In most fields of technology, the favoured mode of legal protection for inventions is patents. In agriculture, an alternative form of intellectual property (IP) rights called plant variety rights, sometimes also known as plant breeders’ rights (PBR), has been developed. PBR is used to protect new varieties of plants by giving exclusive commercial rights to market a new variety or its reproductive material. The advances in gene technologies over the past decades have enabled new innovations in agriculture; however, one of the main features of plant biotechnology is also its increasingly proprietary nature with respect to patentability. Hence, depending on the context either PBR or patent may be relevant to protect the output of plant breeding.
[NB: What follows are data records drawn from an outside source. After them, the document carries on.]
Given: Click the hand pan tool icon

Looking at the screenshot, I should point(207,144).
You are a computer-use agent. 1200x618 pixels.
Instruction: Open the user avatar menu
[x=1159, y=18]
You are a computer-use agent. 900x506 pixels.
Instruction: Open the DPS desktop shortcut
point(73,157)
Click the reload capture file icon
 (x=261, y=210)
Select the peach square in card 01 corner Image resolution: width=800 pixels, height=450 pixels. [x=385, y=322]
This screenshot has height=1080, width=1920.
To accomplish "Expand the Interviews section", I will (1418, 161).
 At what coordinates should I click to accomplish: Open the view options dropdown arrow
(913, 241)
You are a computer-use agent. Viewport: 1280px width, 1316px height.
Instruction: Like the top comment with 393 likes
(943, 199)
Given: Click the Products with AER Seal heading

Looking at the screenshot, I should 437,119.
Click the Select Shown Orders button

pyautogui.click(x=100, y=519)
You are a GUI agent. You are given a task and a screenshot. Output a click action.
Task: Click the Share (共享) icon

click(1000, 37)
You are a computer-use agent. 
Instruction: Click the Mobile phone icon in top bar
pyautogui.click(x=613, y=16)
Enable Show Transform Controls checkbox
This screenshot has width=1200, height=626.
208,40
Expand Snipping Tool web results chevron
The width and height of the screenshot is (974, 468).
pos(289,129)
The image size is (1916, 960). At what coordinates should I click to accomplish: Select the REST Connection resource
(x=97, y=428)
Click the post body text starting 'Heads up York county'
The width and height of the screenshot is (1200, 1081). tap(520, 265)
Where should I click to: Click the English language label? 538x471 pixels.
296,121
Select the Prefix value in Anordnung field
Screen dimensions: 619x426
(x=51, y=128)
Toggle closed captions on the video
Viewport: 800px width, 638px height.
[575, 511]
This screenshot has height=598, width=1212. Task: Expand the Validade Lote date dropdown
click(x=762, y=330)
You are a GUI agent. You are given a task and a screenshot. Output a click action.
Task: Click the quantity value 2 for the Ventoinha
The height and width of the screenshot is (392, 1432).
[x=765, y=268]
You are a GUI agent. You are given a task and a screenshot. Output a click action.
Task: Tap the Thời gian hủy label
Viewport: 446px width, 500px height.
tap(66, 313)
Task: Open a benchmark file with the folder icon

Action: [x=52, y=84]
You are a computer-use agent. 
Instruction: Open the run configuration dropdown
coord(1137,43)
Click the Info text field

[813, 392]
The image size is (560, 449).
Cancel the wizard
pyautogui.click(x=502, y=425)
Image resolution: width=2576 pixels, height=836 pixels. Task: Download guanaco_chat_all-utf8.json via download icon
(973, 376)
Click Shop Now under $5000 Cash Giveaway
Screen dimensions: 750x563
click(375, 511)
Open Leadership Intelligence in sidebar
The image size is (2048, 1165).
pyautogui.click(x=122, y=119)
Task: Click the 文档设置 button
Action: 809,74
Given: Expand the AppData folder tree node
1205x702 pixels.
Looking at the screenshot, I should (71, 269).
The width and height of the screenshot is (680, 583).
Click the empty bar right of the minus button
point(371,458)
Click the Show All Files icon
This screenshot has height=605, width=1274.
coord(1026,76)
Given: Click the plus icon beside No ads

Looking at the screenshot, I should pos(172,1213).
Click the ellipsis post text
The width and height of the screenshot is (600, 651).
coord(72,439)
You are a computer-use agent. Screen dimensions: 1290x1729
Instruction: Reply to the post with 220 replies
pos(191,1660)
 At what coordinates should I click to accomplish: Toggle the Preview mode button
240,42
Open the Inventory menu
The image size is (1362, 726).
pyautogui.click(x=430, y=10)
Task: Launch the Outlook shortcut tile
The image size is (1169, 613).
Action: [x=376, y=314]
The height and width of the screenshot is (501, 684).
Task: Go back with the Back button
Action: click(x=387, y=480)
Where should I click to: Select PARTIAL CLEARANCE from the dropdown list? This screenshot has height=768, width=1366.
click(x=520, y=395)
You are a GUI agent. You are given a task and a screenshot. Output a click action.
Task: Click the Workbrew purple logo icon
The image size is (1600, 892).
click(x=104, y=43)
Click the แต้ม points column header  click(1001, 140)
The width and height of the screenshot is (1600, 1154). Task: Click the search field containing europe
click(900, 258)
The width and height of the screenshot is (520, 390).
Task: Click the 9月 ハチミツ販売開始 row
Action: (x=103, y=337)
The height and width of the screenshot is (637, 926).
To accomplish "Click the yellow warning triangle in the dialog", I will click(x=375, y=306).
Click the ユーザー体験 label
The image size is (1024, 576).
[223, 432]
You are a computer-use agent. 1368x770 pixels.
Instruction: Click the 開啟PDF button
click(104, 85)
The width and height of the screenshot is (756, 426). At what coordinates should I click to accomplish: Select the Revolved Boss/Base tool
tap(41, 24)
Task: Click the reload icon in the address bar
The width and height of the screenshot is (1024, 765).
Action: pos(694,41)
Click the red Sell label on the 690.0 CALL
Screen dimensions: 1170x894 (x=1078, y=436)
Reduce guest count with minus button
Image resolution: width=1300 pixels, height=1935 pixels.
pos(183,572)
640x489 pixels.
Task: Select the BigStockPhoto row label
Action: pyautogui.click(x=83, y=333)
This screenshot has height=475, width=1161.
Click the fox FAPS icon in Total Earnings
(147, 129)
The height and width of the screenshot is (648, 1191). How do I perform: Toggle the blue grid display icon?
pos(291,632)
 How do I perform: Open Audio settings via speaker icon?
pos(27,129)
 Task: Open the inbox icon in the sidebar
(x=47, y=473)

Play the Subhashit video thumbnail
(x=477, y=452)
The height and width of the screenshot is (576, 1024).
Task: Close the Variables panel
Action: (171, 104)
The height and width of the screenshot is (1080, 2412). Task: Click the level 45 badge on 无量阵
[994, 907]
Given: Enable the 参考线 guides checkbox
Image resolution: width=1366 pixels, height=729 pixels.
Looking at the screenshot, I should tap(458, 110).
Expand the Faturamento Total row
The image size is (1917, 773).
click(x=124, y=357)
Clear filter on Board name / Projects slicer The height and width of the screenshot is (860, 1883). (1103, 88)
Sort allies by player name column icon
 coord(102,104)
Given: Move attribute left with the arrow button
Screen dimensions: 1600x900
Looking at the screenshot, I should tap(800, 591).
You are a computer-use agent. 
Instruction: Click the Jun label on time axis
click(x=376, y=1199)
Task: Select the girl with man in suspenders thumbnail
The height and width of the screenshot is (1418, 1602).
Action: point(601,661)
Because the IP protection for plants varied, and still varies, widely between countries, the International Union for the Protection of New Varieties of Plants (UPOV) came into existence in 1961 as a global agreement setting a minimum standard for the protection of plant varieties. UPOV allows the protection of new varieties of plants which are distinct, uniform, and stable. A variety is distinct if it differs from all other known varieties by one or more important phenotypic characteristics; uniform if the plant characteristics are consistent among plants within the variety; and stable if the plant characteristics remain the same from generation to generation, or after a cycle of reproduction in the case of hybrid varieties. Key elements of the UPOV convention include the breeder´s exemption, i.e. the right of breeders to use protected varieties to create new varieties, and to some extent (not compulsory) the farmer´s privilege to, within certain limits, save seed for propagating the product of the harvest they obtained by planting a protected variety.
Another international agreement of relevance to the legal protection of bred varieties is the multilateral agreement on Trade-Related Aspects of Intellectual Property Rights (TRIPS), which came into effect in 1995 and is administered by the World Trade Organisation (WTO). Under TRIPS, any technology inventions are patentable, provided that they are novel, involve an inventive step, and are suitable for industrial application. Patenting biotechnological inventions is often controversial though. With respect to plant gene technologies, TRIPS permits the exclusion from patentability of essentially biological processes, though this is optional and may therefore vary between different countries.